De nombreux parents de nouveau-nés rechignent encore à déclarer à l’Etat civil leur progéniture et à leur établir des actes de naissance. En dépit des nombreux appels lancés par les équipes municipales successives, la situation tarde à évoluer positivement dans le sens souhaité par celles-ci.

C’est en tout cas le constat fait par l’organisation non gouvernementale « Espérance » qui évolue dans le domaine du bien-être de la femme et de l’enfant. Au cours de ses activités de délivrance gratuite d’actes de naissance sur la période de mars 2015 à novembre 2016, l’ONG a permis à 723 enfants du sud Comoé d’être en possession de ces précieux documents. Alors que de nombreux cas recensés majoritairement dans le milieu rural sont en attente d’être satisfaits.

Ce qui fait dire à la présidente de « Espérance », Mme Boguiffo Brigitte que la situation tout en étant préoccupante demeure un défi à la fois pour les autorités locales, les organisations de la société civile que pour les gouvernants.

Cette situation, déplore-t-elle, est préjudiciable à plus d’un millier d’enfants dans la région du Sud-Comoé.
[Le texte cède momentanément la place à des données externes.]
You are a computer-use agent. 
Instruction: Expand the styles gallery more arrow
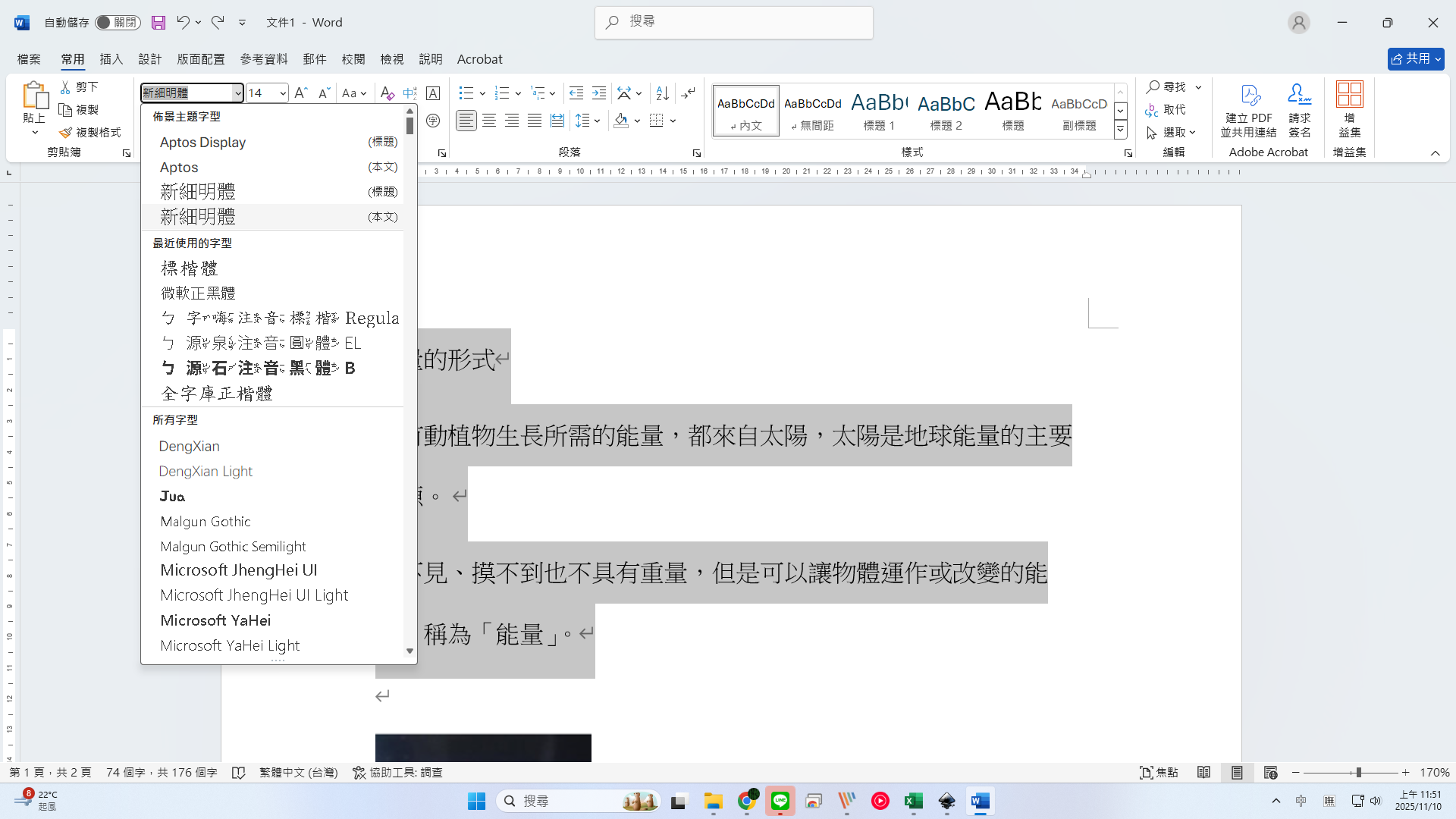click(1120, 130)
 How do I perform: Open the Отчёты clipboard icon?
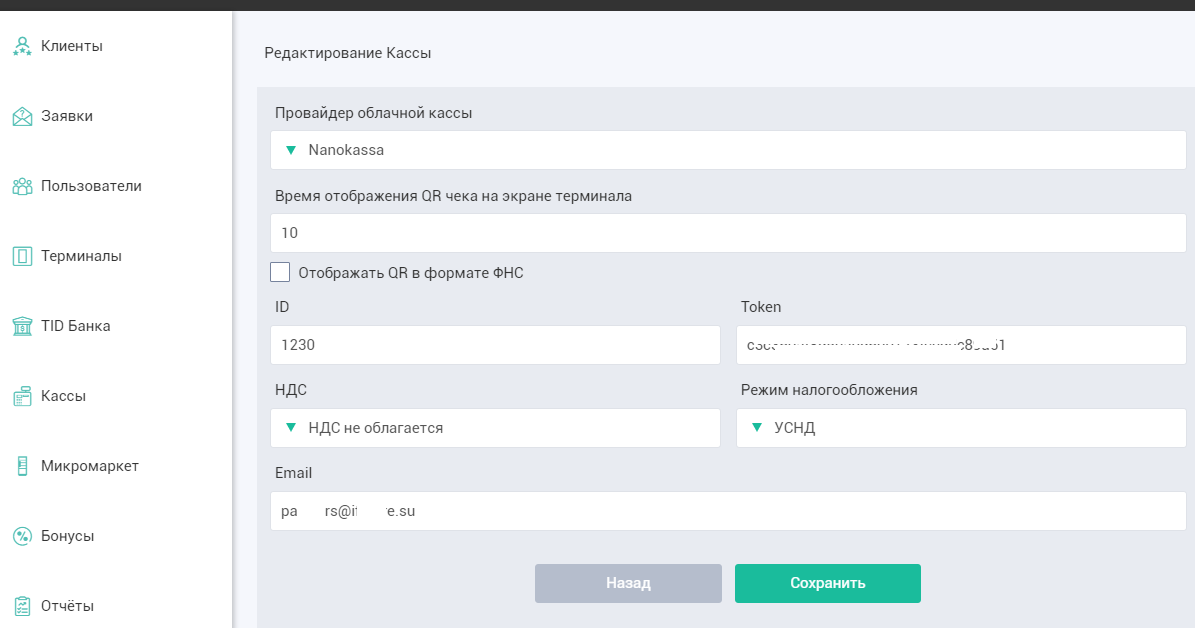click(x=22, y=606)
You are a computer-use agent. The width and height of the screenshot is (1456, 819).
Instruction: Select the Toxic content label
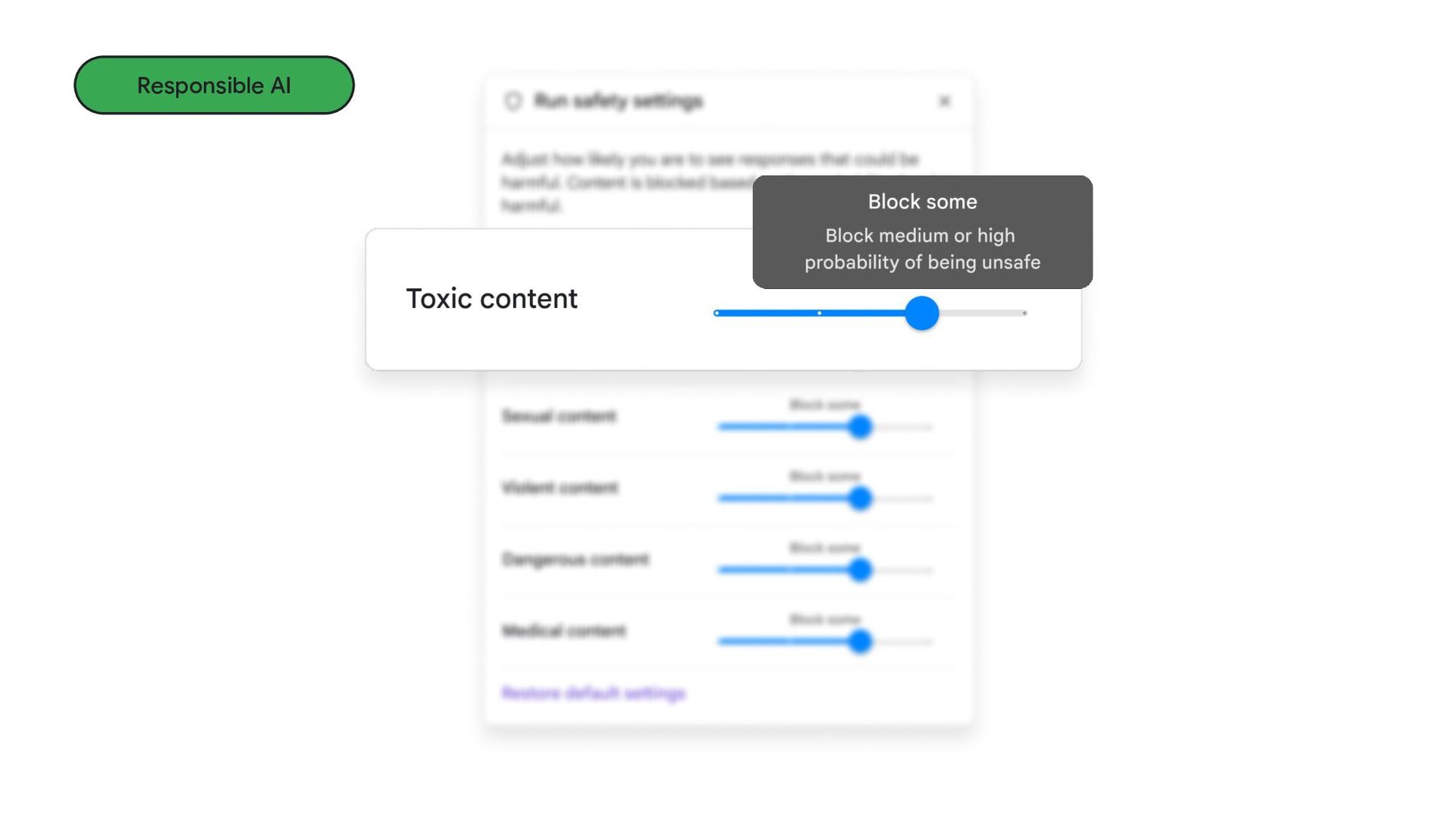point(491,299)
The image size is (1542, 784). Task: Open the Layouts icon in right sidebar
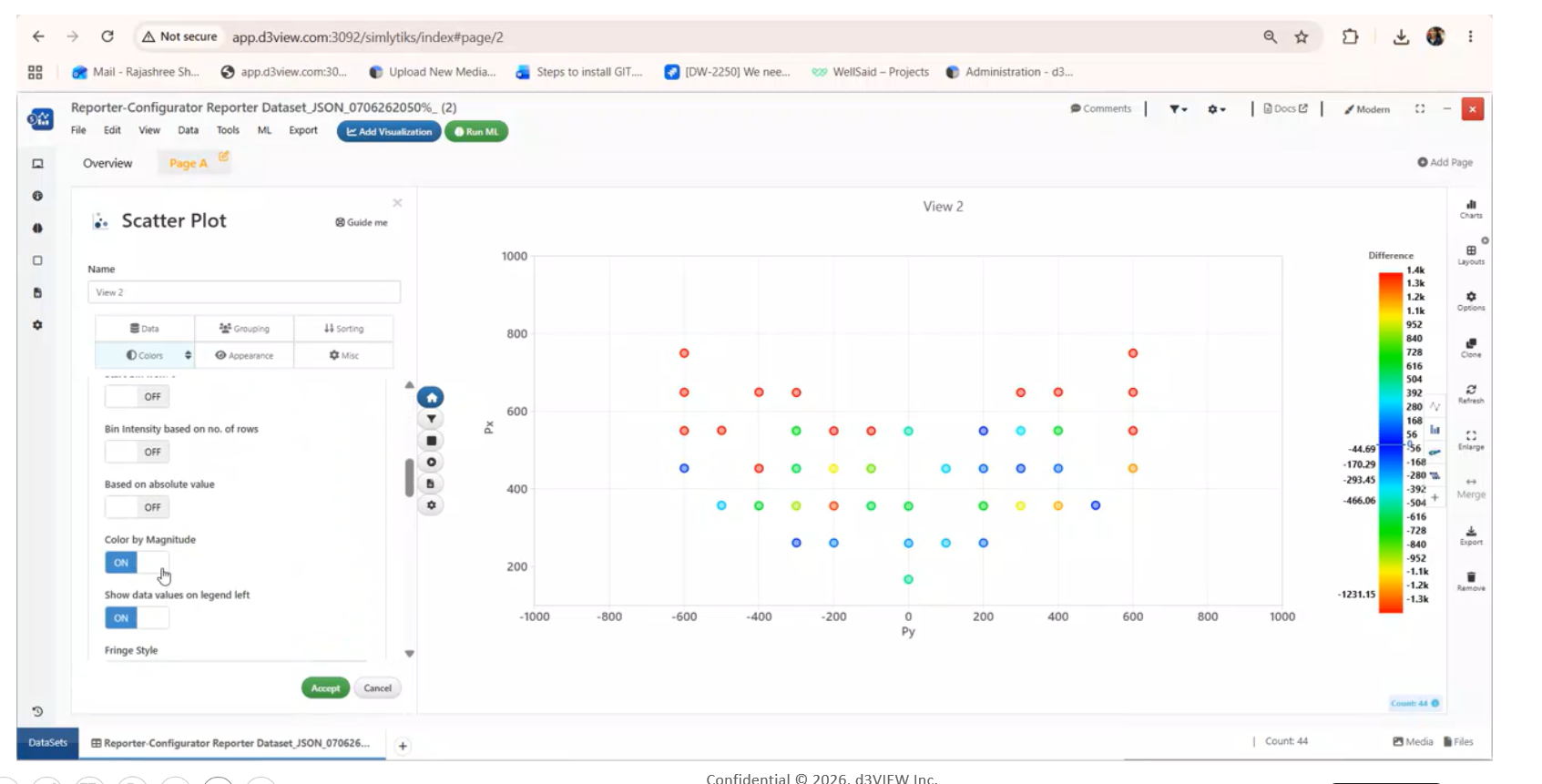pos(1471,254)
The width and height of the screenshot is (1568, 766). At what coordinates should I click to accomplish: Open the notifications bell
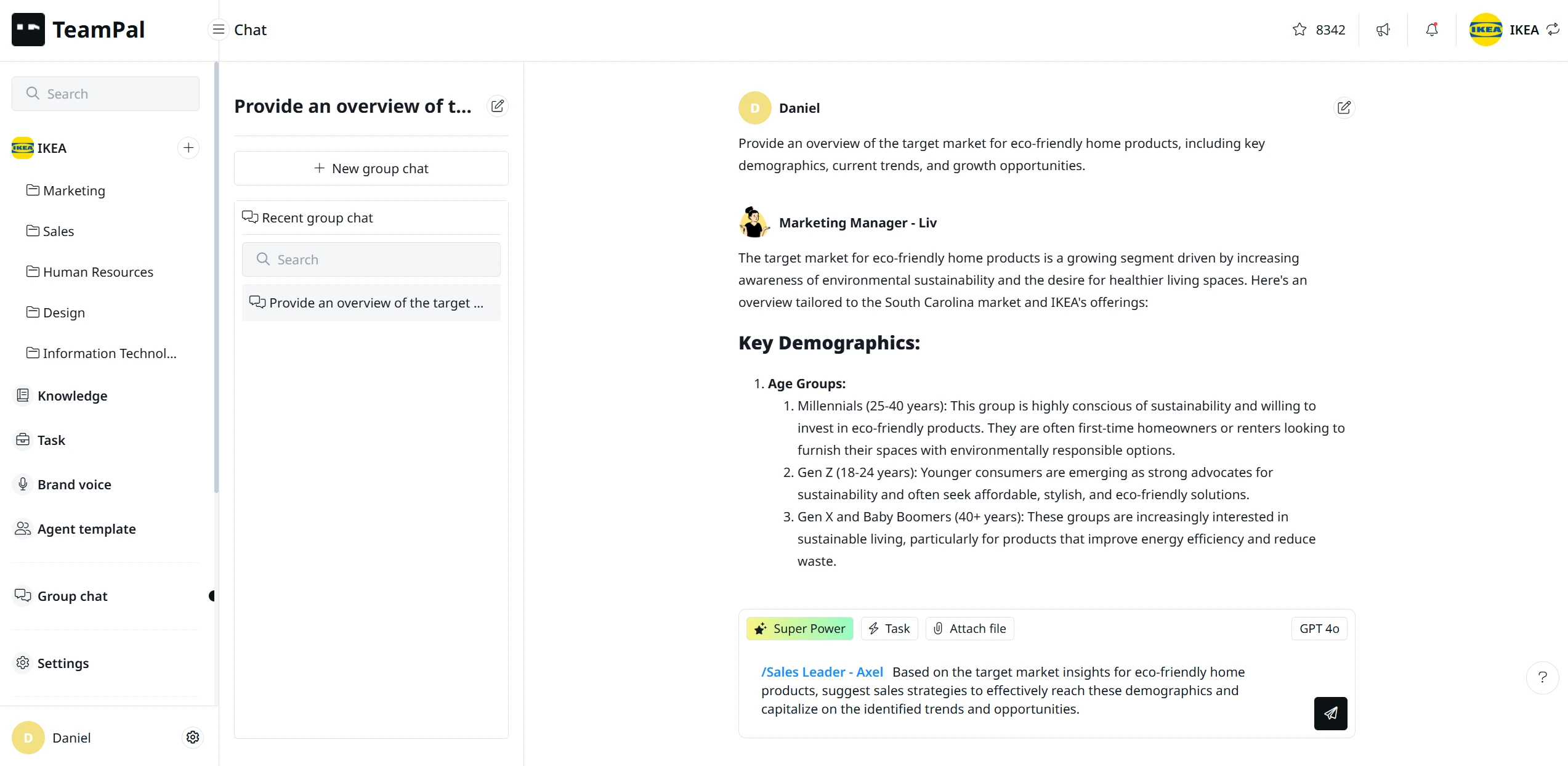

Car, même quand les directeurs d’établissements primaires acceptent d’inscrire les enfants non déclarés et ce, dans l’attente de la production future des extraits de naissance, les parents ne s’en préoccupent plus une fois l’enfant inscrit.

Dès lors, quand ils arrivent en classe de CM2 où ils doivent passer l’examen de l’entrée en sixième, ces enfants sont pénalisés par la faute de leurs parents. C’est pour entrevoir une solution durable à cette situation qu’elle et son organisation ont organisé récemment une journée de sensibilisation des parents et notamment des mères de familles pour leur expliquer « la nécessité de la déclaration leurs enfants à la mairie ou à la sous-préfecture ».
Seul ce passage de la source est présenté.